Passive suicidal ideations often accompany navigating a really complicated medical condition that is progressive over time. And when you are totally cognitively capable and still fully intact neurologically, then declining physical functioning is understandably incredibly, incredibly hard to cope with.

And I actually get more nervous when people say, Oh, I’m fine. I don’t have any issues. This is great. I love this. That’s weird, right? It’s more normal to be like, Know what? This sucks. And I’m not okay.

What we all want to do is just get rid of Duchenne so we didn’t have to deal with it. And this is what’s hard, I think. You want to change something but you don’t have the control to change it. Because if you could just go live life and do the things you want to do, “I would be better.” And you’re right you would be.

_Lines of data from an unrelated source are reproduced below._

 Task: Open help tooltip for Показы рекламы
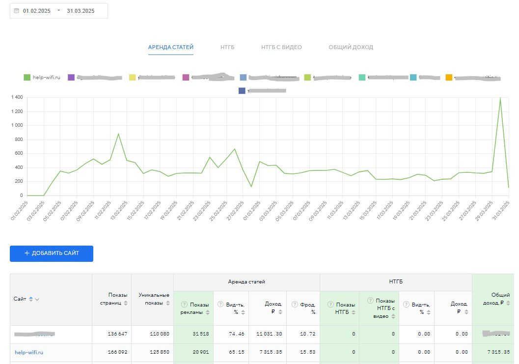pyautogui.click(x=184, y=305)
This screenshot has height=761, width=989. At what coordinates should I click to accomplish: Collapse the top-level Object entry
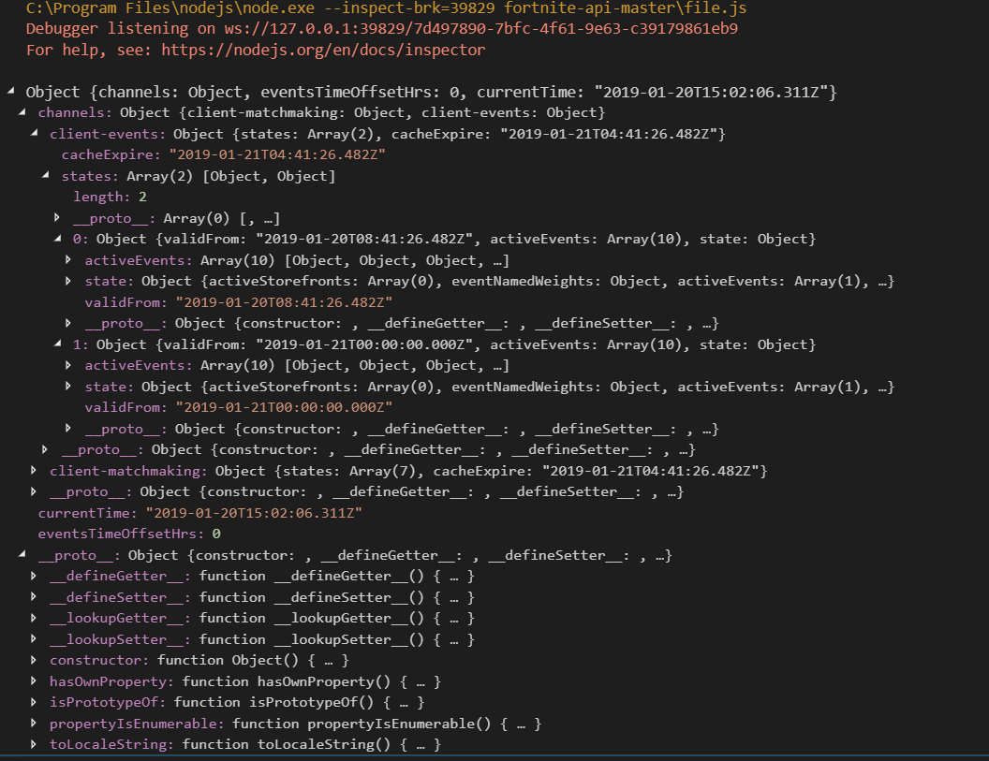tap(9, 92)
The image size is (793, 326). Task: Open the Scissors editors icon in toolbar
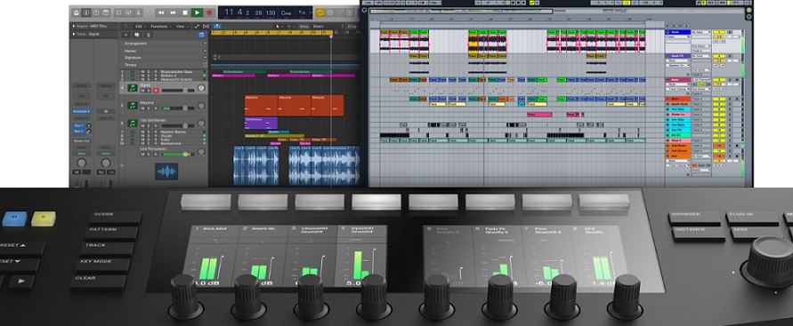coord(138,12)
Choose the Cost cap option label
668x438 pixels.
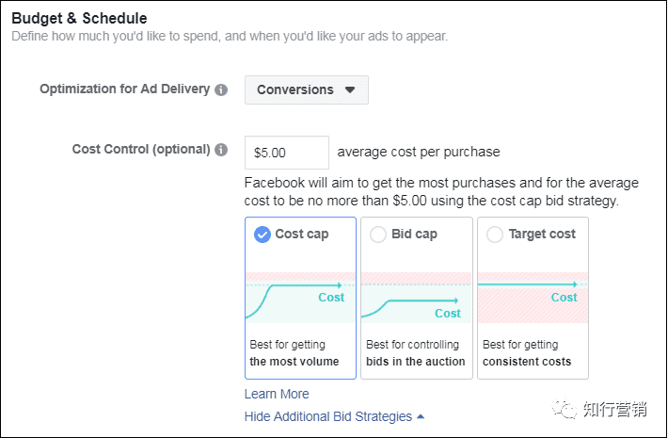[301, 235]
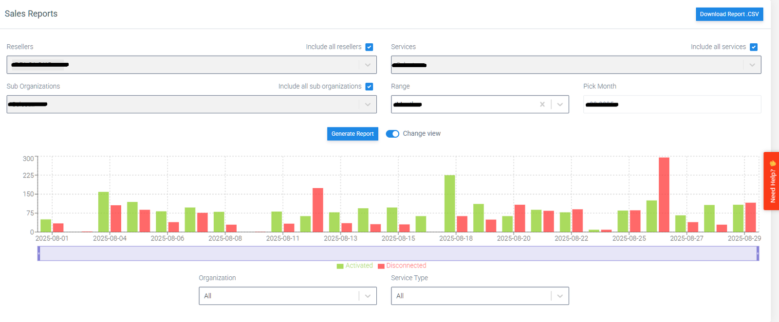Open the Service Type filter dropdown

560,296
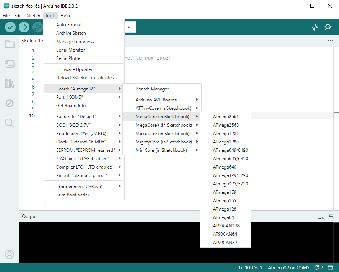The width and height of the screenshot is (339, 272).
Task: Open the notifications bell in status bar
Action: click(x=319, y=268)
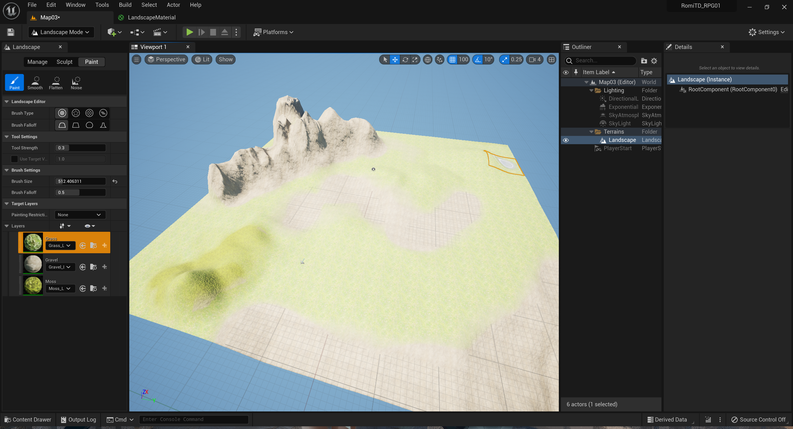The image size is (793, 429).
Task: Select the Noise landscape tool
Action: point(76,83)
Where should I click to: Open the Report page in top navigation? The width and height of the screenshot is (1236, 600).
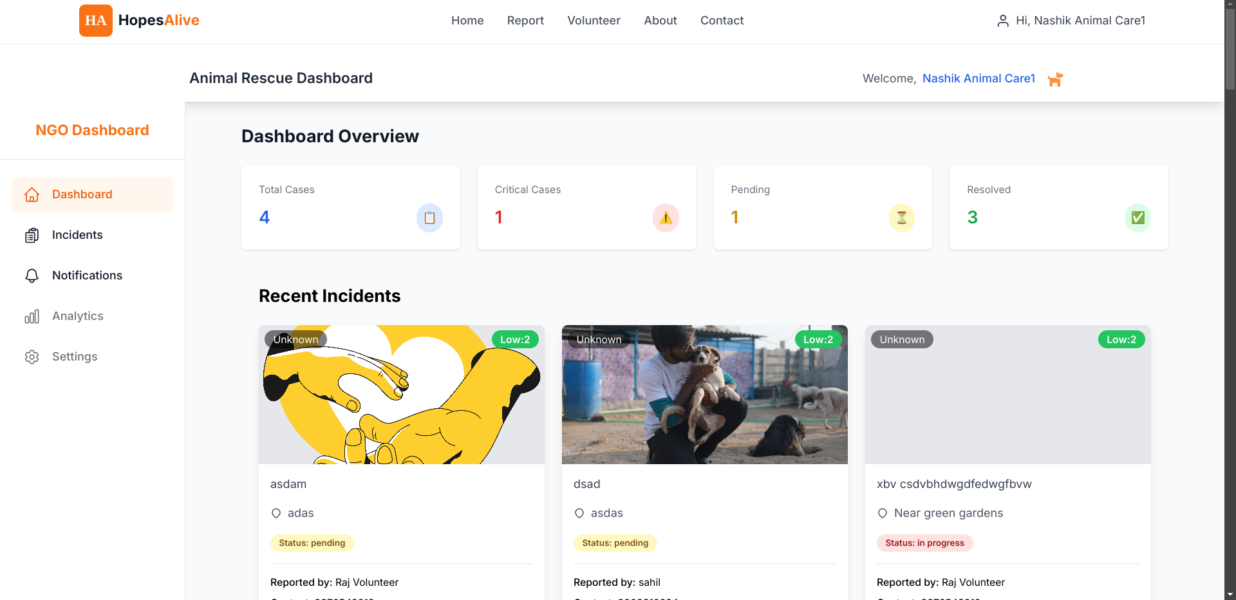[x=525, y=21]
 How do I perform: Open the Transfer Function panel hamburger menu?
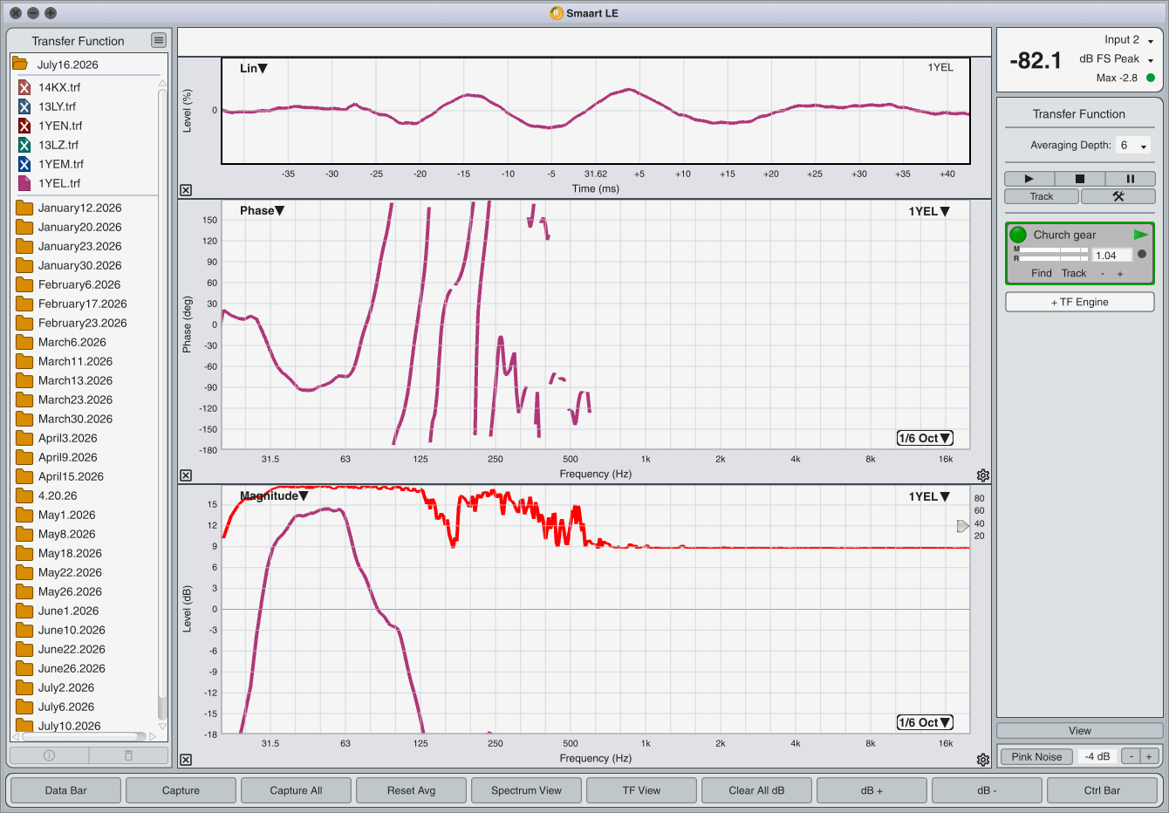(x=158, y=40)
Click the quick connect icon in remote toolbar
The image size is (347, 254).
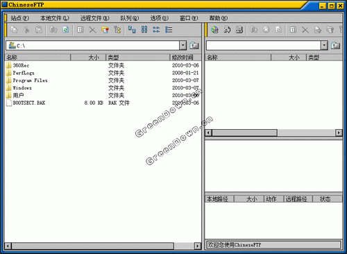point(227,30)

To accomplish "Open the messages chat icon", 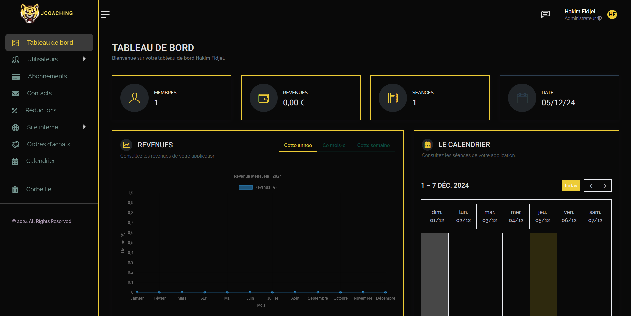I will click(x=545, y=14).
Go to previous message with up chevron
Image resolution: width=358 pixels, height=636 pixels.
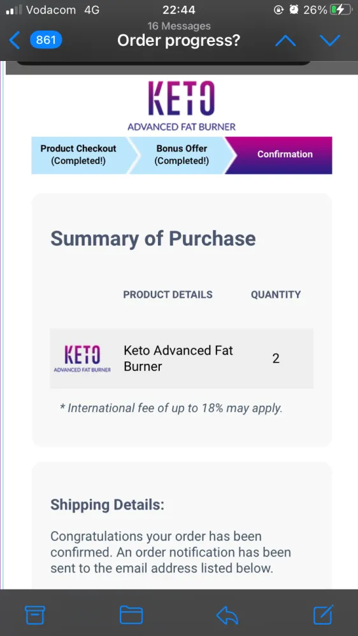pyautogui.click(x=285, y=41)
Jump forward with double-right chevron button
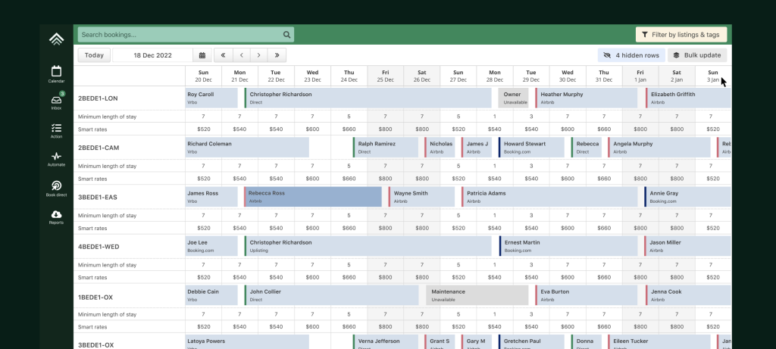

If Duchenne would just change, life really would be better.

If you’re having so much suffering and pain that you wish that you weren’t here – that you just didn’t exist – you might find yourself being one of those people, like,”I don’t want to kill myself. But if I get hit by a car, I’d be like, Okay.”

That’s concerning, because that means you’re in a lot of pain, you’re struggling and you’re suffering. And that’s not an okay way to live – even if you don’t want to actually kill yourself – that’s still not a good way to live.

A lot of the suffering comes from things out of your control that we don’t actually have ways to fix. And living in that space – or just striving to change something that we literally have no control over – that thought loop is going to make suffering persist. But we don’t want to get stuck there because then that evolves into a worse place: active suicidal ideation.

If those thought loops progress into active ideation, then it’s definitely time to seek help. At that point, we are potentially really putting ourselves in danger – or one of our loved ones is – and so you need to get involved as soon as possible, right?


So, the elephant in the room for y’all is that there are times that you want to kill yourself but can’t. There’s an inability to actually follow through with any suicidal thoughts you might have. Suicide is not an option because you’ve got to have the means to do it. And you don’t.

So being trapped in a position that you didn’t ask for is a very ripe situation to find yourself with feelings like I just wish I didn’t have to deal with this. I just wish I could escape.

But when you have Duchenne, it’s a whole new ballgame to try to manage and to cope. Even if you wanted to just momentarily escape – with just a drink – you would still have to have somebody help you.

I’m in the chat here in our zoom meeting. DJ Kimble shared with us that most of his thoughts about suicidal ideation begin as passive, “but I have issues with resetting myself to calm down and it just keeps building till I find myself begging for it to end with no options to actually be able to do it.”


If we don’t have control over a situation or over certain things, there are other ways that we can make changes – like working on our reactions to accept certain pieces of it. And when we work through that, we develop skills, and we can use those skills for bigger things in the future. That’s where therapy comes in.

So it’s easier to stay ahead and be proactive and learn these skills on the front end. Then, when we’re digging out of a big mental health hole where we’re really, really struggling – and we are really having a hard time seeing how we can get relief so that we don’t feel so much burden – then we can use those skills we learned to actually get out of that hole.